Beaucoup d’entre vous certainement connaissent comment le Bienheureux Charles de Foucauld a été passionné toute sa vie par ce désir de rejoindre Jésus à la dernière place. Il a commencé dans la cabane prêtée par les Clarisses de Nazareth, il a poursuivi cette quête dans le désert à Tamanrasset, mais pour lui, la place privilégiée, la place d’honneur, la place du succès, c’était de se joindre à Jésus serviteur, à la dernière place. Ce basculement des critères et des références auxquels l’Évangile nous invite, éclaire non seulement les questions qui peuvent nous habiter sur notre propre existence, sur l’orientation de notre propre vie, mais il éclaire aussi le chemin dans lequel l’Église est engagée, car en adressant ce discours à ses disciples, évidemment, comme c’est souvent le cas dans l’évangile de saint Marc, Jésus veut les instruire, les préparer, les former à leur mission. Et cette mission qu’il a confiée aux apôtres, c’est la mission de l’Église : être au service de tous. Cette mission de service s’accomplit à travers les fonctions qui permettent à chaque communauté chrétienne d’exister, de se développer, de rassembler ses membres selon leurs préoccupations, selon leurs besoins, mais elle s’exerce surtout, de la part de cette communauté chrétienne, à l’égard de tout son environnement. Comment portons-nous, de façon concrète, le souci, le désir, que notre communauté chrétienne soit au service de tous, vraiment proche de ceux qui sont les plus loin ou de ceux qui sont les plus éprouvés par la vie ?

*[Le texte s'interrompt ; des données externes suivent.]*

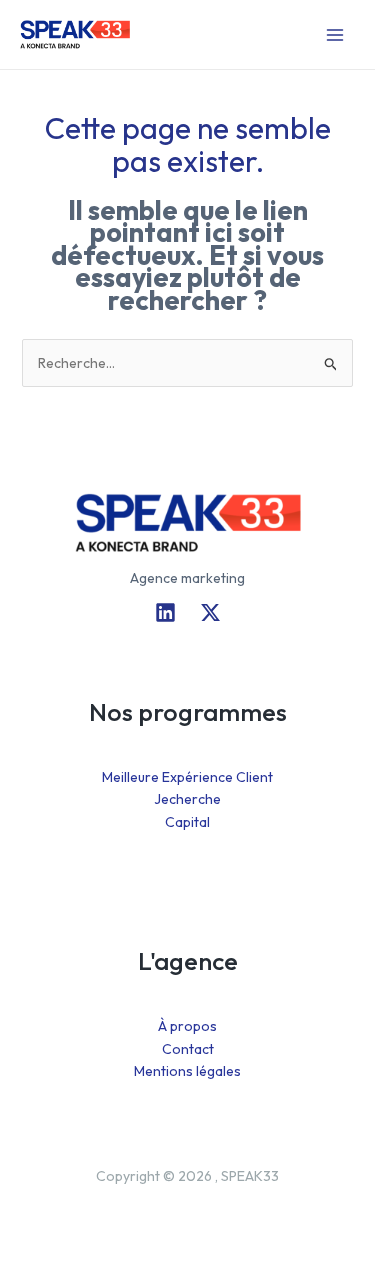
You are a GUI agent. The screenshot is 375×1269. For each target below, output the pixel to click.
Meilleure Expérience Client (187, 777)
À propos (187, 1026)
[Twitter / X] (210, 612)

Nous pouvons nous réjouir, même si nous n’en n’avons pas toujours la connaissance précise, de voir tant de chrétiens investis personnellement, avec force, fidélité et générosité, dans toutes sortes d’actions d’entraide et de solidarité. Comment cette fonction du service de l’Église pour l’humanité est portée dans beaucoup de domaines où prospèrent et se développent les exclus de notre prospérité et de notre vie sociale ? Mais cet appel au service n’est pas simplement un appel à combler les lacunes de l’équilibre de la société, c’est un appel aussi à être au milieu des autres, témoins d’une parole et d’une vérité. Nous sommes chargés par le Christ d’incarner dans notre vie, le chemin par lequel Dieu veut conduire les hommes ; nous sommes positionnés comme témoins non seulement de la foi en Dieu, mais de la vocation divine de toute existence humaine. Nous sommes placés dans notre monde tel qu’il est avec ses limites, ses erreurs, ses déviations, non pas pour nous faire reconnaître comme les plus forts, mais pour nous faire entendre comme les prophètes, les témoins de la vigueur de l’amour, de la force de l’amour qui unit les hommes et les femmes de l’humanité entière.
Cette mission aujourd’hui, nous le savons, demande la capacité de résister. De résister à beaucoup d’idées toutes faites, de résister à beaucoup de slogans, de résister à beaucoup de campagnes d’opinion qui essayent de se présenter comme le reflet de ce que tout le monde pense, mais qui ont besoin d’être démenties, non pas par des campagnes de publicité, mais par le témoignage de notre vie, par la capacité que nous avons de montrer qu’il y a dans l’existence humaine des éléments qui sont structurants et constructifs, et qu’il y en a qui sont aliénants et destructeurs. Cette mission de l’Église, s’exerce par le ministère apostolique dont je suis porteur. Et tous les prêtres qui m’assistent, ont reçu la charge d’en être les leaders, les promoteurs, et ils sont invités à discerner comment Dieu agit dans son Peuple. Ce ministère apostolique est partagé par les prêtres, et en particulier par les curés auxquels je confie la mission d’être les animateurs et les responsables de l’activité de la communauté chrétienne. Cela ne veut pas dire qu’ils vont exercer leur responsabilité à la manière de l’autorité publique païenne, comme Jésus nous l’indique dans l’évangile : chez les païens, ceux qui commandent se font appeler chef, chez vous qu’il n’en soit pas ainsi, celui qui veut être le premier, qu’il soit le serviteur de tous. Les prêtres qui vous sont envoyés, et parmi eux le curé en premier, sont au service de tous, c’est-à-dire qu’ils ne sont pas au service de chacun. Ils sont au service de tous, c’est-à-dire qu’ils sont au service de l’action de la communauté, de l’engagement de la communauté dans la mission de l’Église. Ils en sont les garants et ils doivent en être les promoteurs, en suscitant le dynamisme de la vie chrétienne, en l’encourageant, en la soutenant, en relevant ceux qui sont affaiblis, fatigués, blessés. Cela veut dire qu’ils sont au milieu de vous, serviteurs à la manière du Christ.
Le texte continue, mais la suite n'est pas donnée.